French lawyer and politician

Wallerand de Saint-Just (born 6 July 1950) is a French lawyer and politician. He defended traditionalist Catholics and right-wing politicians. He is the vice president of conflicts and treasurer of the National Front.

==Early life==
Wallerand de Saint-Just was born on 6 July 1950. His family was ennobled in 1742. His father was the mayor of a village in Picardy, where he grew up.

De Saint-Just graduated from the Panthéon-Assas University, where he earned a law degree.

==Career==
De Saint-Just is a lawyer. One of his first clients was Bernard Antony, a traditionalist Catholic. Another client was Jean-Marie Le Pen, the founder of the National Front. Another client was Bruno Gollnisch. Yet another client was the Lebanese politician Samir Geagea. He also defended the AGRIF and the National Front. In 1993, he defended Serbian leaders at the International Criminal Tribunal for the former Yugoslavia.
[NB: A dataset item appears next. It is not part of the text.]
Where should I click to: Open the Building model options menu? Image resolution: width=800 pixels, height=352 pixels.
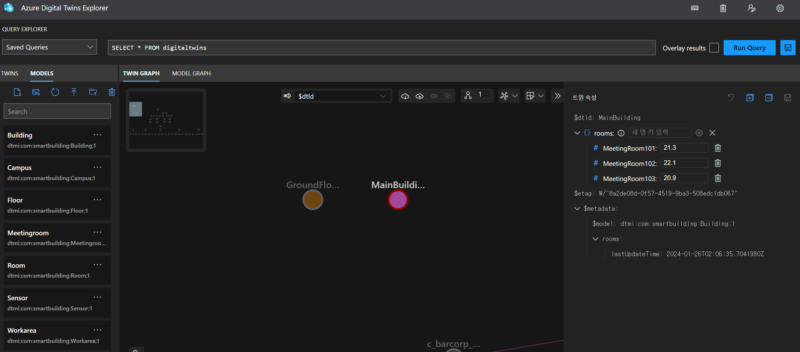[x=98, y=135]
An anti-communist, De Saint-Just joined the National Front in 1987. He served on the regional council of Picardy from 1992 to 2004, and he was re-elected in 2010. He also served on the city council of Soissons from 1995 to 2008. He has served as its vice president since 2007. He is also its treasurer. He ran an unsuccessful campaign to become the mayor of Paris in 2013.

==Personal life==
De Saint-Just has a wife, Alix, and four children. He is a traditionalist Roman Catholic. He took part in the protest at Saint-Nicolas-du-Chardonnet in 1977.